REQUIREMENT » Each line below should be written out exactly, with none skipped.

Stored items:
== Segment start ==
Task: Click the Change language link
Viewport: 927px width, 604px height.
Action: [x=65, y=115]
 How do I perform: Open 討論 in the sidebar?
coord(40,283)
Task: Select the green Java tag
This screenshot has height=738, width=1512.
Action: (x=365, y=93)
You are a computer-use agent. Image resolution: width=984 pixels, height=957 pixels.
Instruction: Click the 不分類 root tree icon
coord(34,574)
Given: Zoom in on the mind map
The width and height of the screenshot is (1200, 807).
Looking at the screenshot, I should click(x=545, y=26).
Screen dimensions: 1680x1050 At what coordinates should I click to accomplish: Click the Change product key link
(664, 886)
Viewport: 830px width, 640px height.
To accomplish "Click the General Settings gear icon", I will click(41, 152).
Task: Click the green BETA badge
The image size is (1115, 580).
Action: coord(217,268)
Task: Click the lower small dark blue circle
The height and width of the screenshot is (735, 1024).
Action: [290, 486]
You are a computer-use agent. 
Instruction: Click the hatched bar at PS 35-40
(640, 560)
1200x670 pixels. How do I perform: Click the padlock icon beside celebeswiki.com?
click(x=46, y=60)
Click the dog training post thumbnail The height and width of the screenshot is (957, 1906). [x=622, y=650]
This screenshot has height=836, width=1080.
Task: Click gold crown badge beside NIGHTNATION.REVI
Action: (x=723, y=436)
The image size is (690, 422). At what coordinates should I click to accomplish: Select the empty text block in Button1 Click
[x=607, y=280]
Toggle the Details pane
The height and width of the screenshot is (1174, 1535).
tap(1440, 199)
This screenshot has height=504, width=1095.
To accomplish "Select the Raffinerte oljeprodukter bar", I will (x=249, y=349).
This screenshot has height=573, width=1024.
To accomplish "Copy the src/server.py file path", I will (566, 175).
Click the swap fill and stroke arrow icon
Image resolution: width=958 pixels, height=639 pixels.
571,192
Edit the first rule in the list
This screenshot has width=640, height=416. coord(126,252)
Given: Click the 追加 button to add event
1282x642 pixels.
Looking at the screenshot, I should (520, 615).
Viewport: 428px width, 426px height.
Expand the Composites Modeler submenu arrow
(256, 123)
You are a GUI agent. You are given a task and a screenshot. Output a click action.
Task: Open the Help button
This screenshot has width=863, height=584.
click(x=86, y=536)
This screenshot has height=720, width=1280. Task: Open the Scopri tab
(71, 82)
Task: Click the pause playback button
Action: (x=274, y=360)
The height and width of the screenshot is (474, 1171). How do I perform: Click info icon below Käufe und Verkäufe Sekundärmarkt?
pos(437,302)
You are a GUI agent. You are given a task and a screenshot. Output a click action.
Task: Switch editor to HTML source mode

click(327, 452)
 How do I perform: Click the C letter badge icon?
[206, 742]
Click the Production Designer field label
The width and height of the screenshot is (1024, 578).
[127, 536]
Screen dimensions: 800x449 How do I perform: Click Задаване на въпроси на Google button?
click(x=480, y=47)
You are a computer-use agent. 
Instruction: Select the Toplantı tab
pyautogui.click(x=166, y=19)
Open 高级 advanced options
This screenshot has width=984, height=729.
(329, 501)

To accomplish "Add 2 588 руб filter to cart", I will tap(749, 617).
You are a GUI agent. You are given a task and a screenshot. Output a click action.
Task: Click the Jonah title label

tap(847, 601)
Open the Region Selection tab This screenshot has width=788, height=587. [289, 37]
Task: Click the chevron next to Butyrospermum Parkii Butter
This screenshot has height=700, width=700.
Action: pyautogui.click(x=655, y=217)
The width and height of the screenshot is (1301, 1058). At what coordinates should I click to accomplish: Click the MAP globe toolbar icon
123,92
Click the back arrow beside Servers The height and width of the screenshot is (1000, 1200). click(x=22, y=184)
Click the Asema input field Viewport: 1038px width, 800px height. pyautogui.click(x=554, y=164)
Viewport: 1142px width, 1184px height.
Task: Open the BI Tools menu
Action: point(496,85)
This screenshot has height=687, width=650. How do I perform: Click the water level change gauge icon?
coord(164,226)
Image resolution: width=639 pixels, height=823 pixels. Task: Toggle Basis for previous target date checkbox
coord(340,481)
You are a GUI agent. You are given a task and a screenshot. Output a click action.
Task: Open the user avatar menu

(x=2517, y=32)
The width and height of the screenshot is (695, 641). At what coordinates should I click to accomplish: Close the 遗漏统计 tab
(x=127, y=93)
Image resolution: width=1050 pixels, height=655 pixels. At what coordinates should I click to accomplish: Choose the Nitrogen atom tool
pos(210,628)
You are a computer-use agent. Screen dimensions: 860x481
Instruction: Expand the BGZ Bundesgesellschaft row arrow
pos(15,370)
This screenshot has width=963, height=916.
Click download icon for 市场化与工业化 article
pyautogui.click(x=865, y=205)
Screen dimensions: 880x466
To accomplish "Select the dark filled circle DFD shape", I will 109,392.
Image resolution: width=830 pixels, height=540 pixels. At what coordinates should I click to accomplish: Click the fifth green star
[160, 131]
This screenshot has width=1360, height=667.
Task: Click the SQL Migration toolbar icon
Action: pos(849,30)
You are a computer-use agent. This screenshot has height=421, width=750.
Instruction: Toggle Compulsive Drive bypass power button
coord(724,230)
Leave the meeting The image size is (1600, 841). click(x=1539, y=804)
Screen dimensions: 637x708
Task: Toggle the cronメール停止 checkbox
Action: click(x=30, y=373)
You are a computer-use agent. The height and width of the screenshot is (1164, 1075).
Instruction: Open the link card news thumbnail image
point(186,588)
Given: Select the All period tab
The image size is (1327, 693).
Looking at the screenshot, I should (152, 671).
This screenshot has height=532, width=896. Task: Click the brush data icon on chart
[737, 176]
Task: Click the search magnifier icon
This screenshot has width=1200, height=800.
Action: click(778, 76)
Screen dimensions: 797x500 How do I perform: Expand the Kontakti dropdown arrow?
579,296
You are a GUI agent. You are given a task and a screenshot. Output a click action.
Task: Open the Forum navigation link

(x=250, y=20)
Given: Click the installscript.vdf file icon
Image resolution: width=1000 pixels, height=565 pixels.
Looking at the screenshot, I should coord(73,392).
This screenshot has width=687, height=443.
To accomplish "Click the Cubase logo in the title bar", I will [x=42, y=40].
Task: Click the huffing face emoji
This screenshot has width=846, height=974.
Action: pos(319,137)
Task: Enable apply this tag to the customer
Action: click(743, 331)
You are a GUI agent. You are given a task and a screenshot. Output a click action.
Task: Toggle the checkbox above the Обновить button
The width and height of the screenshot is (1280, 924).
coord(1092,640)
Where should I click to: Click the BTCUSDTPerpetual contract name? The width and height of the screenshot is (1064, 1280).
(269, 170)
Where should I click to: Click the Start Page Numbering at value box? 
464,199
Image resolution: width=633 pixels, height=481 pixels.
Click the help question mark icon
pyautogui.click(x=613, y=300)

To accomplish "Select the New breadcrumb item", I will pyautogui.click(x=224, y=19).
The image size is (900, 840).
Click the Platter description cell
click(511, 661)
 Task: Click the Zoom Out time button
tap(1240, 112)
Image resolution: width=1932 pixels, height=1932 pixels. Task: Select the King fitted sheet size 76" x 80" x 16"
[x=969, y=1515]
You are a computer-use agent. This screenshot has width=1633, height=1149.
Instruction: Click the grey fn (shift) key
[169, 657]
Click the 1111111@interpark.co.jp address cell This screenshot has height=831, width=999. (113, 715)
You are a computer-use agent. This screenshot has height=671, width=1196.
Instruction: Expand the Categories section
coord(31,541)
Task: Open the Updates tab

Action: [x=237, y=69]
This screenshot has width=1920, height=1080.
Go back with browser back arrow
== Segment end ==
RESULT FOR THIS TASK »
Task: Click the Change language link
Viewport: 927px width, 604px height.
Action: [x=65, y=115]
 How do I perform: Open 討論 in the sidebar?
coord(40,283)
Task: Select the green Java tag
This screenshot has height=738, width=1512.
Action: (x=365, y=93)
You are a computer-use agent. Image resolution: width=984 pixels, height=957 pixels.
Instruction: Click the 不分類 root tree icon
coord(34,574)
Given: Zoom in on the mind map
The width and height of the screenshot is (1200, 807).
Looking at the screenshot, I should click(x=545, y=26).
Screen dimensions: 1680x1050 At what coordinates should I click to accomplish: Click the Change product key link
(664, 886)
Viewport: 830px width, 640px height.
To accomplish "Click the General Settings gear icon", I will click(41, 152).
Task: Click the green BETA badge
The image size is (1115, 580).
Action: coord(217,268)
Task: Click the lower small dark blue circle
The height and width of the screenshot is (735, 1024).
Action: [290, 486]
You are a computer-use agent. 
Instruction: Click the hatched bar at PS 35-40
(640, 560)
1200x670 pixels. How do I perform: Click the padlock icon beside celebeswiki.com?
click(x=46, y=60)
Click the dog training post thumbnail The height and width of the screenshot is (957, 1906). [x=622, y=650]
This screenshot has height=836, width=1080.
Task: Click gold crown badge beside NIGHTNATION.REVI
Action: (x=723, y=436)
The image size is (690, 422). At what coordinates should I click to accomplish: Select the empty text block in Button1 Click
[x=607, y=280]
Toggle the Details pane
The height and width of the screenshot is (1174, 1535).
tap(1440, 199)
This screenshot has height=504, width=1095.
To accomplish "Select the Raffinerte oljeprodukter bar", I will (x=249, y=349).
This screenshot has height=573, width=1024.
To accomplish "Copy the src/server.py file path", I will (566, 175).
Click the swap fill and stroke arrow icon
Image resolution: width=958 pixels, height=639 pixels.
571,192
Edit the first rule in the list
This screenshot has width=640, height=416. coord(126,252)
Given: Click the 追加 button to add event
1282x642 pixels.
Looking at the screenshot, I should (520, 615).
Viewport: 428px width, 426px height.
Expand the Composites Modeler submenu arrow
(256, 123)
You are a GUI agent. You are given a task and a screenshot. Output a click action.
Task: Open the Help button
This screenshot has width=863, height=584.
click(x=86, y=536)
This screenshot has height=720, width=1280. Task: Open the Scopri tab
(71, 82)
Task: Click the pause playback button
Action: (x=274, y=360)
The height and width of the screenshot is (474, 1171). How do I perform: Click info icon below Käufe und Verkäufe Sekundärmarkt?
pos(437,302)
You are a GUI agent. You are given a task and a screenshot. Output a click action.
Task: Switch editor to HTML source mode

click(327, 452)
 How do I perform: Click the C letter badge icon?
[206, 742]
Click the Production Designer field label
The width and height of the screenshot is (1024, 578).
[127, 536]
Screen dimensions: 800x449 How do I perform: Click Задаване на въпроси на Google button?
click(x=480, y=47)
You are a computer-use agent. 
Instruction: Select the Toplantı tab
pyautogui.click(x=166, y=19)
Open 高级 advanced options
This screenshot has width=984, height=729.
(329, 501)

To accomplish "Add 2 588 руб filter to cart", I will tap(749, 617).
You are a GUI agent. You are given a task and a screenshot. Output a click action.
Task: Click the Jonah title label

tap(847, 601)
Open the Region Selection tab This screenshot has width=788, height=587. [289, 37]
Task: Click the chevron next to Butyrospermum Parkii Butter
This screenshot has height=700, width=700.
Action: pyautogui.click(x=655, y=217)
The width and height of the screenshot is (1301, 1058). At what coordinates should I click to accomplish: Click the MAP globe toolbar icon
123,92
Click the back arrow beside Servers The height and width of the screenshot is (1000, 1200). click(x=22, y=184)
Click the Asema input field Viewport: 1038px width, 800px height. pyautogui.click(x=554, y=164)
Viewport: 1142px width, 1184px height.
Task: Open the BI Tools menu
Action: point(496,85)
This screenshot has height=687, width=650. How do I perform: Click the water level change gauge icon?
coord(164,226)
Image resolution: width=639 pixels, height=823 pixels. Task: Toggle Basis for previous target date checkbox
coord(340,481)
You are a GUI agent. You are given a task and a screenshot. Output a click action.
Task: Open the user avatar menu

(x=2517, y=32)
The width and height of the screenshot is (695, 641). At what coordinates should I click to accomplish: Close the 遗漏统计 tab
(x=127, y=93)
Image resolution: width=1050 pixels, height=655 pixels. At what coordinates should I click to accomplish: Choose the Nitrogen atom tool
pos(210,628)
You are a computer-use agent. Screen dimensions: 860x481
Instruction: Expand the BGZ Bundesgesellschaft row arrow
pos(15,370)
This screenshot has width=963, height=916.
Click download icon for 市场化与工业化 article
pyautogui.click(x=865, y=205)
Screen dimensions: 880x466
To accomplish "Select the dark filled circle DFD shape", I will 109,392.
Image resolution: width=830 pixels, height=540 pixels. At what coordinates should I click to accomplish: Click the fifth green star
[160, 131]
This screenshot has width=1360, height=667.
Task: Click the SQL Migration toolbar icon
Action: pos(849,30)
You are a computer-use agent. This screenshot has height=421, width=750.
Instruction: Toggle Compulsive Drive bypass power button
coord(724,230)
Leave the meeting The image size is (1600, 841). click(x=1539, y=804)
Screen dimensions: 637x708
Task: Toggle the cronメール停止 checkbox
Action: click(x=30, y=373)
You are a computer-use agent. The height and width of the screenshot is (1164, 1075).
Instruction: Open the link card news thumbnail image
point(186,588)
Given: Select the All period tab
The image size is (1327, 693).
Looking at the screenshot, I should (152, 671).
This screenshot has height=532, width=896. Task: Click the brush data icon on chart
[737, 176]
Task: Click the search magnifier icon
This screenshot has width=1200, height=800.
Action: click(778, 76)
Screen dimensions: 797x500 How do I perform: Expand the Kontakti dropdown arrow?
579,296
You are a GUI agent. You are given a task and a screenshot. Output a click action.
Task: Open the Forum navigation link

(x=250, y=20)
Given: Click the installscript.vdf file icon
Image resolution: width=1000 pixels, height=565 pixels.
Looking at the screenshot, I should coord(73,392).
This screenshot has width=687, height=443.
To accomplish "Click the Cubase logo in the title bar", I will [x=42, y=40].
Task: Click the huffing face emoji
This screenshot has width=846, height=974.
Action: pos(319,137)
Task: Enable apply this tag to the customer
Action: click(743, 331)
You are a GUI agent. You are given a task and a screenshot. Output a click action.
Task: Toggle the checkbox above the Обновить button
The width and height of the screenshot is (1280, 924).
coord(1092,640)
Where should I click to: Click the BTCUSDTPerpetual contract name? The width and height of the screenshot is (1064, 1280).
(269, 170)
Where should I click to: Click the Start Page Numbering at value box? 
464,199
Image resolution: width=633 pixels, height=481 pixels.
Click the help question mark icon
pyautogui.click(x=613, y=300)

To accomplish "Select the New breadcrumb item", I will pyautogui.click(x=224, y=19).
The image size is (900, 840).
Click the Platter description cell
click(511, 661)
 Task: Click the Zoom Out time button
tap(1240, 112)
Image resolution: width=1932 pixels, height=1932 pixels. Task: Select the King fitted sheet size 76" x 80" x 16"
[x=969, y=1515]
You are a computer-use agent. This screenshot has width=1633, height=1149.
Instruction: Click the grey fn (shift) key
[169, 657]
Click the 1111111@interpark.co.jp address cell This screenshot has height=831, width=999. (113, 715)
You are a computer-use agent. This screenshot has height=671, width=1196.
Instruction: Expand the Categories section
coord(31,541)
Task: Open the Updates tab

Action: [x=237, y=69]
This screenshot has width=1920, height=1080.
Go back with browser back arrow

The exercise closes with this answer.